** Opening Data section block **

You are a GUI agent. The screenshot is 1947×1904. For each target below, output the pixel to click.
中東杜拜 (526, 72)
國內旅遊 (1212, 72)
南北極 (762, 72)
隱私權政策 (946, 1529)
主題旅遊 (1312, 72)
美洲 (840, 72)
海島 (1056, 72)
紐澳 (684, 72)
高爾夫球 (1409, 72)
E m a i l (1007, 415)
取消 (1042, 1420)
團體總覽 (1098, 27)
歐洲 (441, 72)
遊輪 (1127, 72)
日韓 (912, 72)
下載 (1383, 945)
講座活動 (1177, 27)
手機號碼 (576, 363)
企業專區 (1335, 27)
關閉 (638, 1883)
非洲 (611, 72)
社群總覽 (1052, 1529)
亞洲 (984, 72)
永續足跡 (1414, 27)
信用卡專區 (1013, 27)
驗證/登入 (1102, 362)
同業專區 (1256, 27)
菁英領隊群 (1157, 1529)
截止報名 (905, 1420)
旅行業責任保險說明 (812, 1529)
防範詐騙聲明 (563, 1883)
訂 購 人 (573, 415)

** Closing Data section block **
** Opening Data section block **

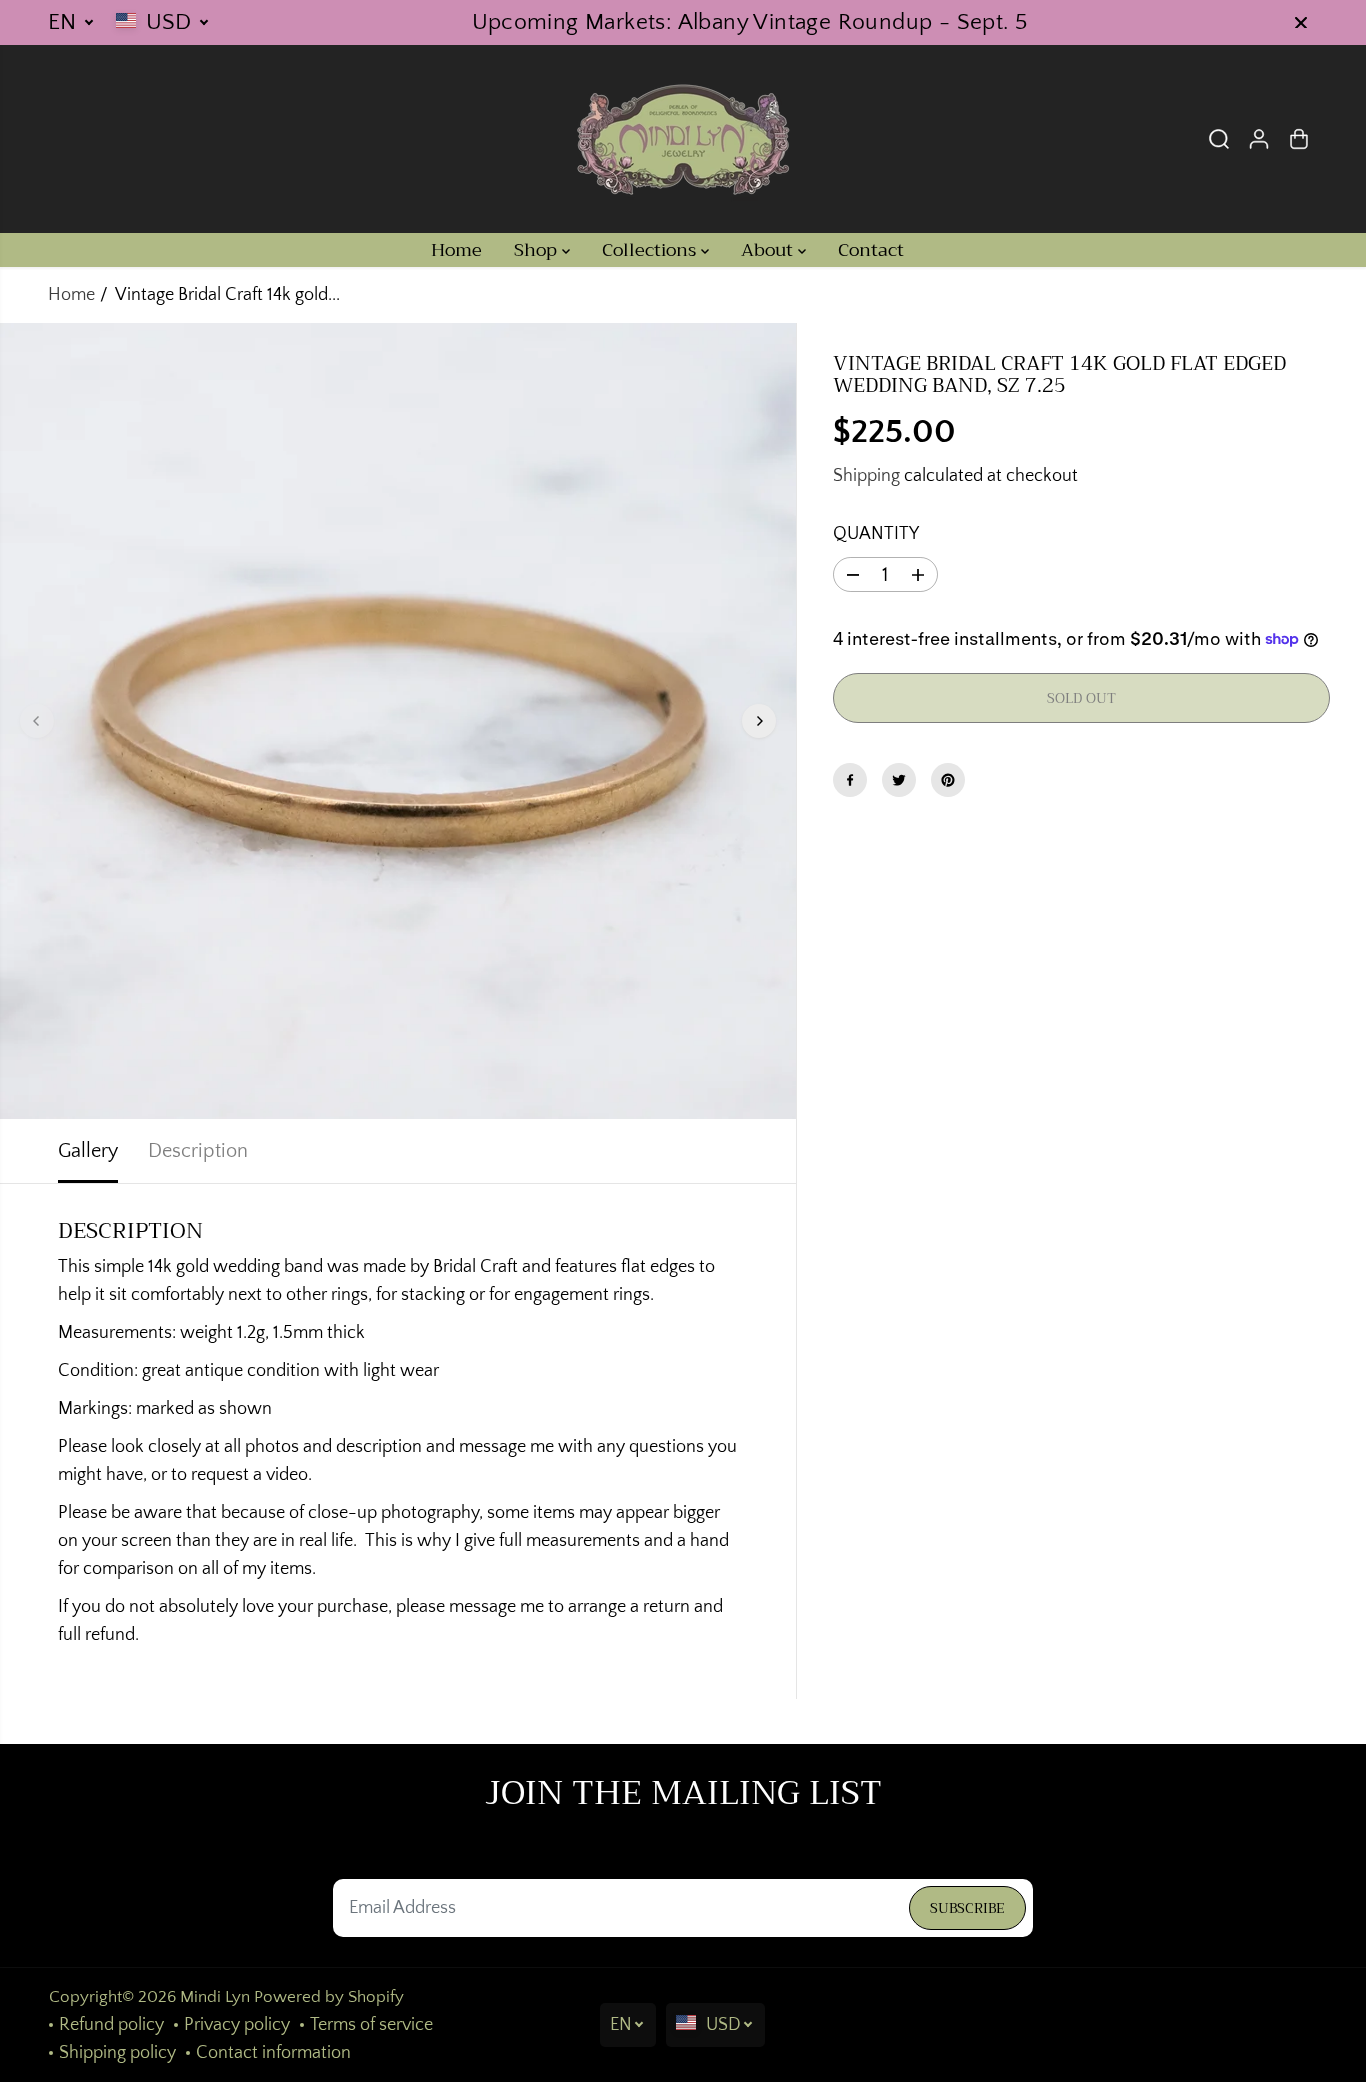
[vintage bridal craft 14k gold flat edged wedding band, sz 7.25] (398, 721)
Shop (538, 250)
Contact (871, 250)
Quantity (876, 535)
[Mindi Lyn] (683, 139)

** Closing Data section block **

### Aim of the exercise
Using the data above, repeat exactly the lines that begin at the line with "關閉 (638, 1883)" and end at the line with "訂 購 人 (573, 415)", both ends included.

### The completed task
關閉 (638, 1883)
非洲 (611, 72)
社群總覽 (1052, 1529)
亞洲 (984, 72)
永續足跡 (1414, 27)
信用卡專區 (1013, 27)
驗證/登入 (1102, 362)
同業專區 (1256, 27)
菁英領隊群 (1157, 1529)
截止報名 (905, 1420)
旅行業責任保險說明 (812, 1529)
防範詐騙聲明 (563, 1883)
訂 購 人 (573, 415)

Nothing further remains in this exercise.